第8話 第二ステージ

「まあ、ポイントもあるし……なにか買ってみるか」


 大和は買うことができる商品リストを、スマホをスクロールしながら見ていく。

 購入可能な商品は画像が出ているが、ポイントが足りない高額商品は、画像のない灰色で表示されていた。

 いくつも見ているうち、一つの商品に目が留まる。


「これは……『バトル用ハンドサポーター』?」


 長くて黒い手袋のようなもの。右手用と左手用があり、腕の部分まですっぽり隠れるようだ。

 なにに使うのか分からなかったで、説明を読む。


「サポーターの内側にスマホをセットすることができる? これは――」


 大和はハッとする。今まで敵の位置を確認するためスマホを床に置き、しゃがんでライフルを撃っていた。
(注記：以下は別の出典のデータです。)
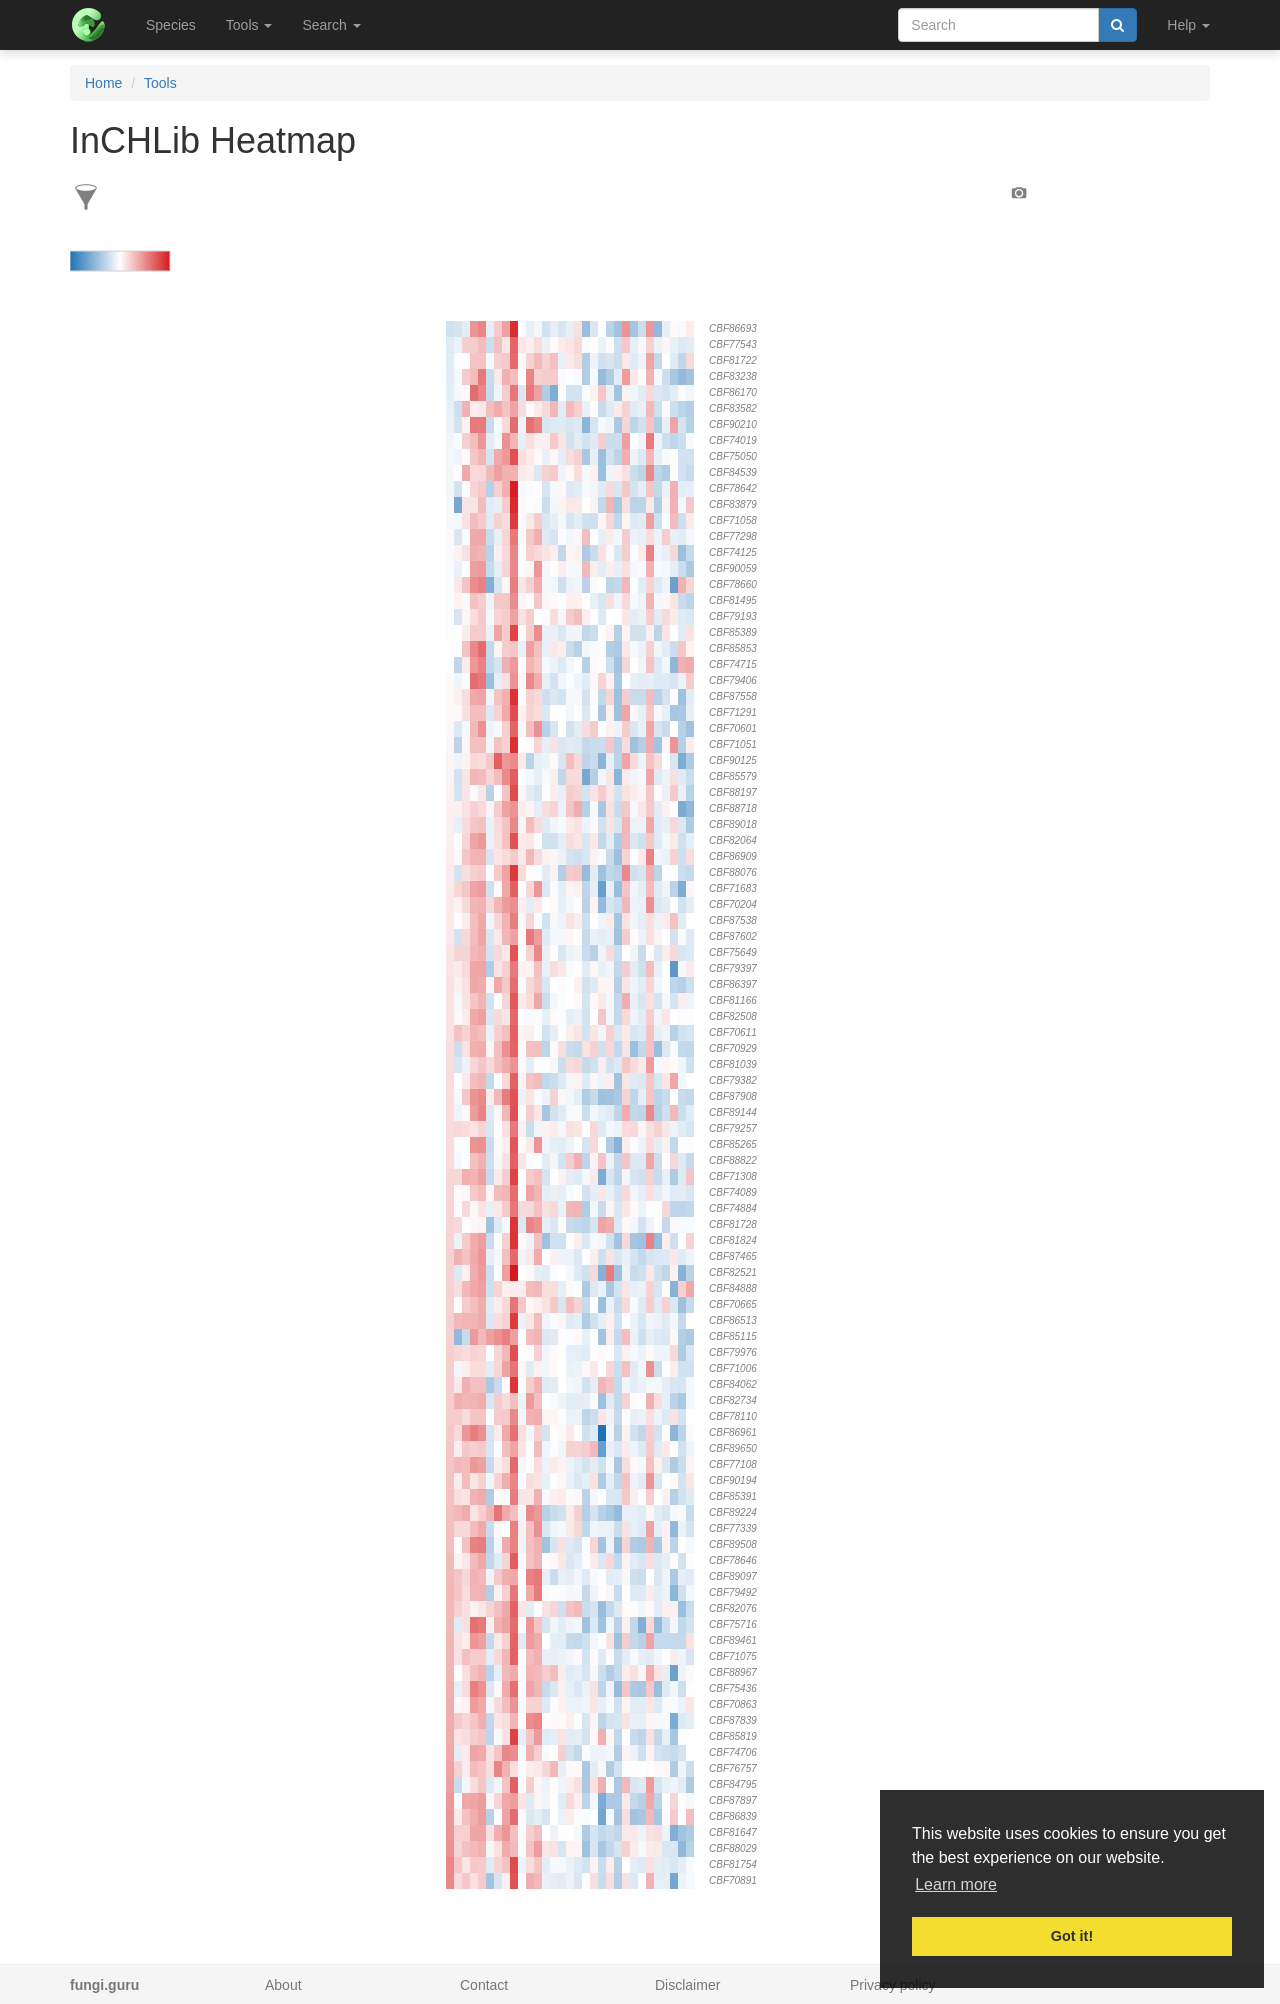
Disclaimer (687, 1985)
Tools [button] (249, 25)
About (283, 1985)
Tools (160, 83)
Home (103, 83)
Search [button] (331, 25)
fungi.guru (104, 1985)
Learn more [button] (956, 1884)
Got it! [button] (1072, 1936)
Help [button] (1188, 25)
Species (171, 25)
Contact (484, 1985)
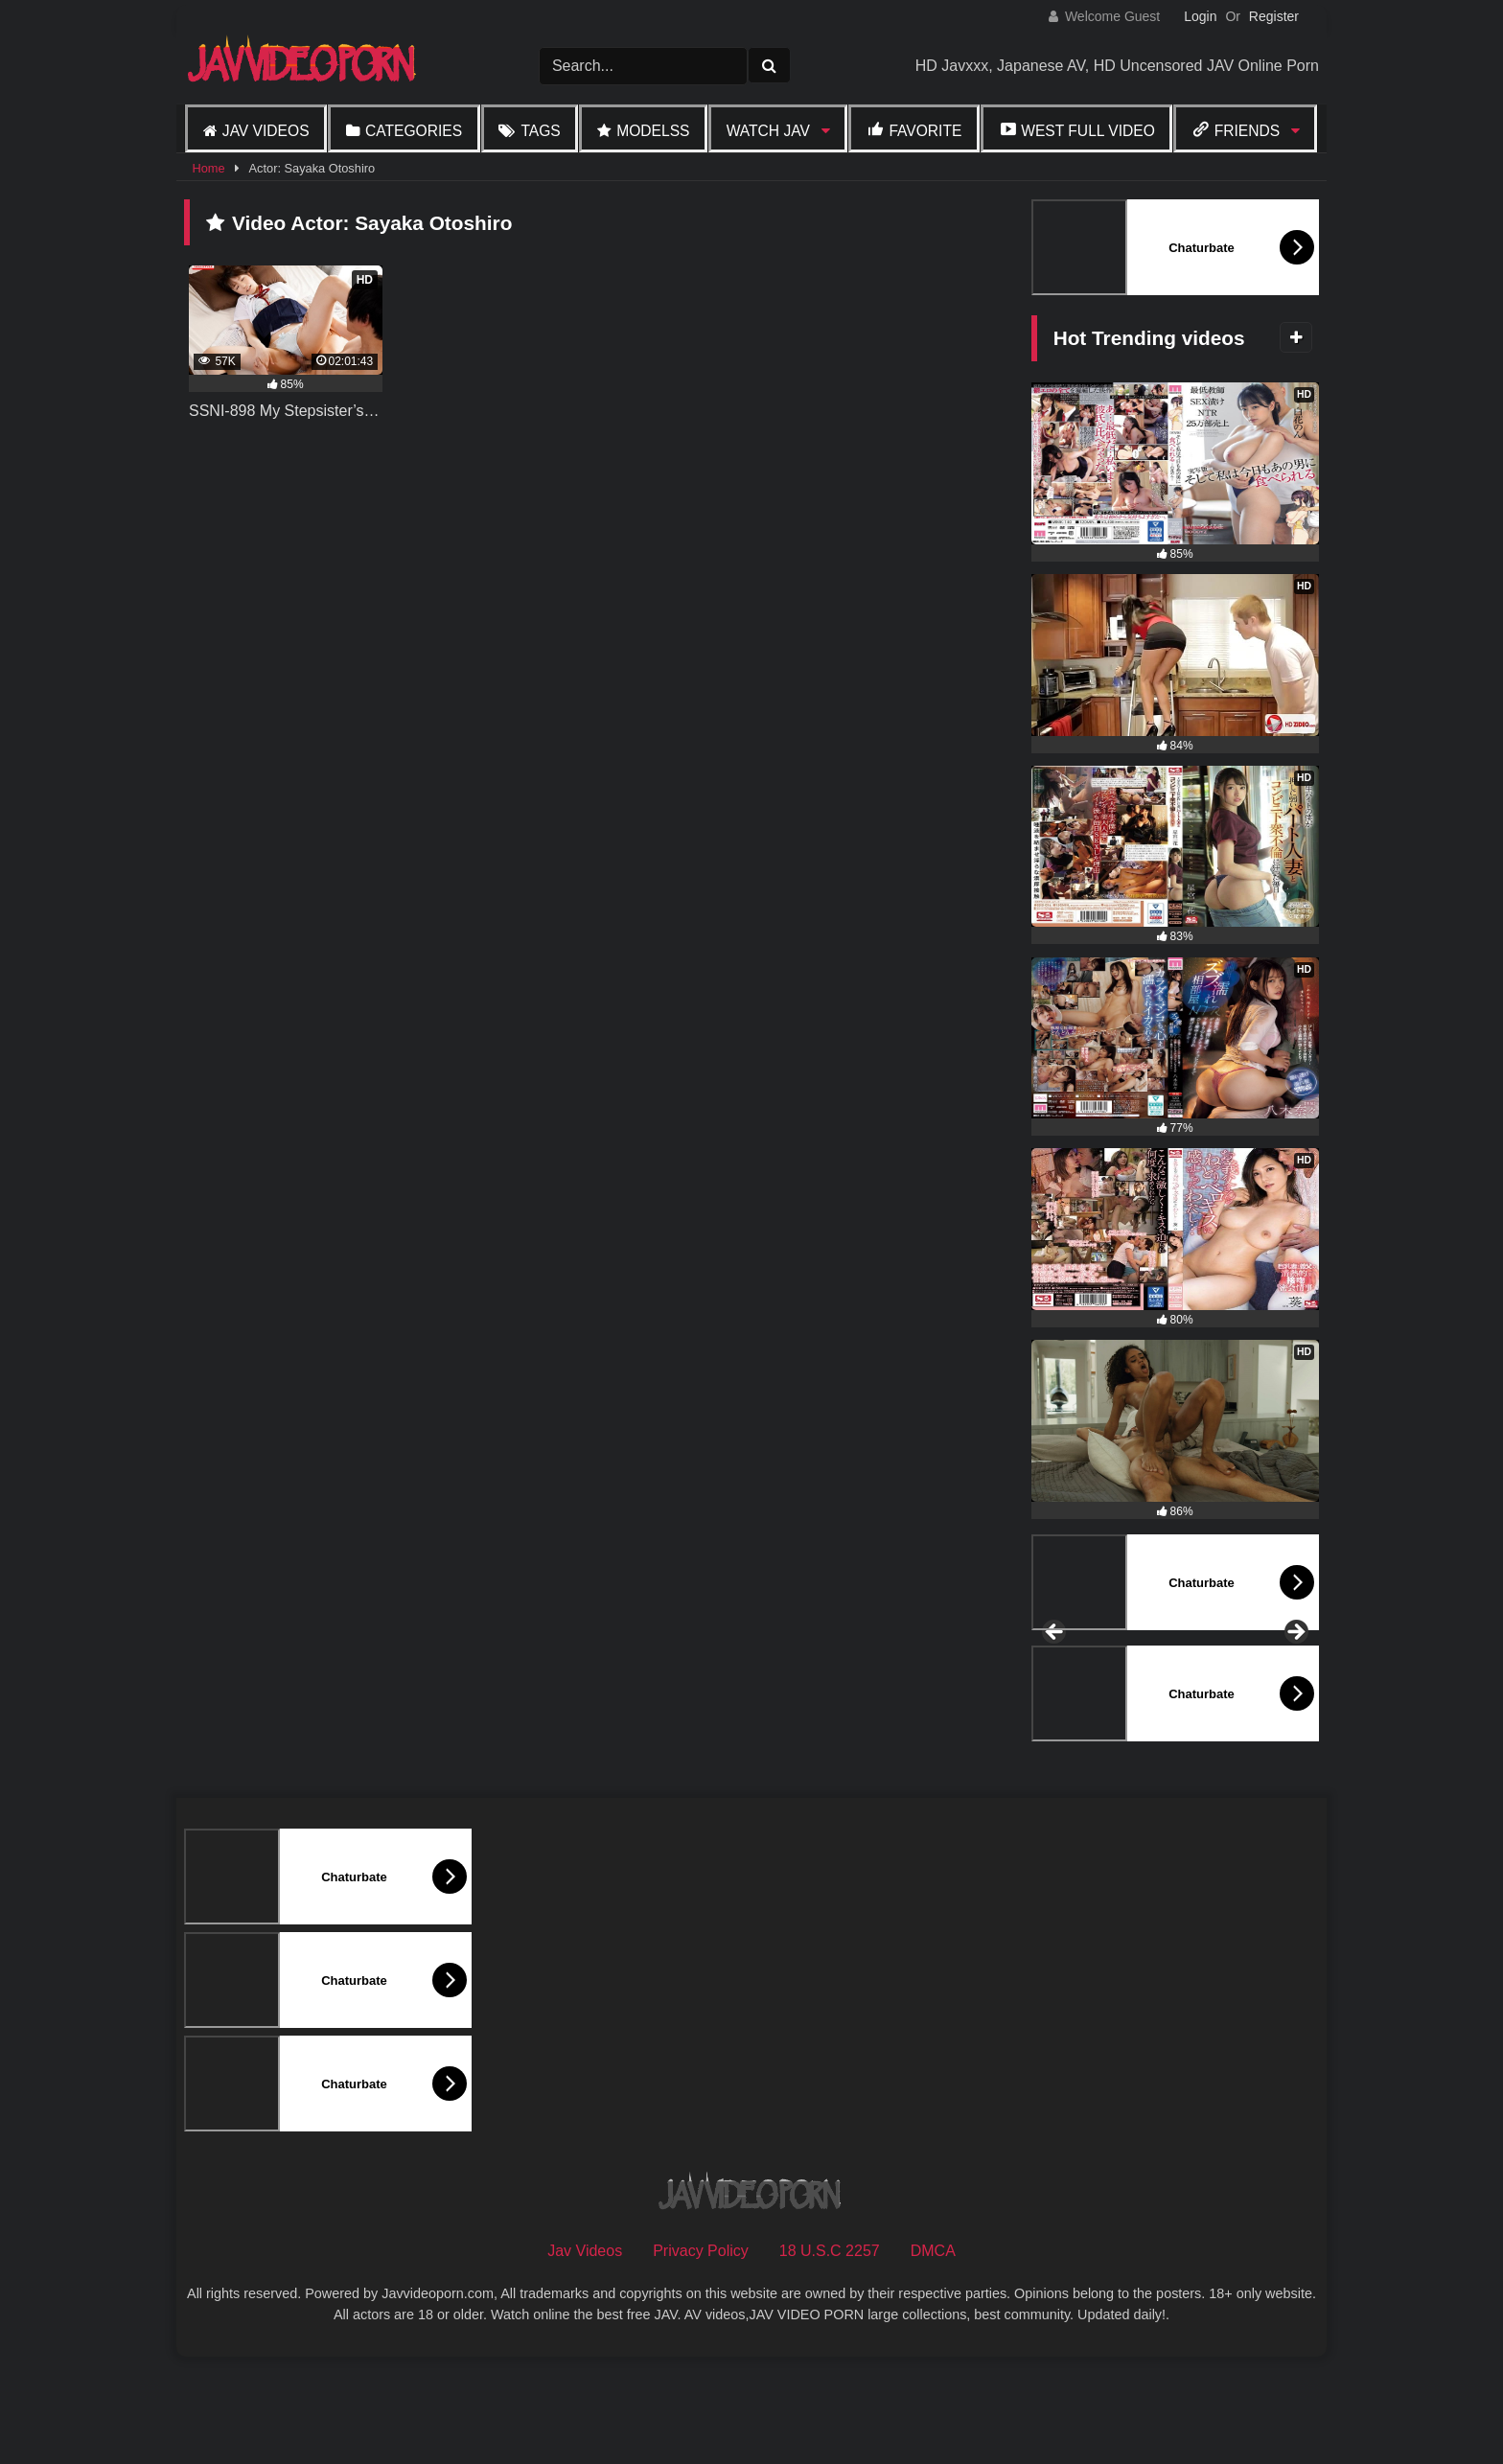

 だが、このサポーターがあれば腕にセットしたスマホを見ながら攻撃できる。


「めちゃくちゃ便利だな。しかも5ポイントなら、かなり安い」


 すぐに購入を決めた。決定ボタンを押し、アイテム欄から"取り出す"を選択する。

 目の前に現れたのは左手用のサポーター。

 さっそくはめてスマホをセットしてみる。


「おお! これは見やすい、役に立ちそうだ」


 大和は立ち上がり、出口の扉に向かう。弾丸を買うことも考えたが、まだまだ充分残弾はあるため今回は見送った。

 ポイントを溜めれば、もっとすごい武器を買えるかもしれない。

 スマホの地図を確認する。『敵位置確認アプリ』は自分を中心として一定の範囲内にいる敵を映し出す。

 扉の向こうにはなにもいないようだ。大和は安心し、重い鉄扉を開いた。


 ◇◇◇


 シンッとした空間に、二十一人の足音が響く。

 第一ステージより、さらに広い第二ステージに足を踏み入れた西森たち。息を殺して、ゆっくりと前に進む。

 今のところ化物が襲ってくる気配はない。

 相変わらず大きな柱が何本も規則的に立ち、部屋全体は見渡せない。


「おい、気を抜くなよ。化物はどこから来るか分からねーからな!」


 西森が斧を構えながら辺りを見回す。

 葉山も散弾銃を構え、青柳も拳銃を持ったままキョロキョロと周囲を見ていた。

 絵美や結菜、小久保など、課金していなかった面々は鉄パイプを握りしめ、恐怖に顔を歪めながら歩いている。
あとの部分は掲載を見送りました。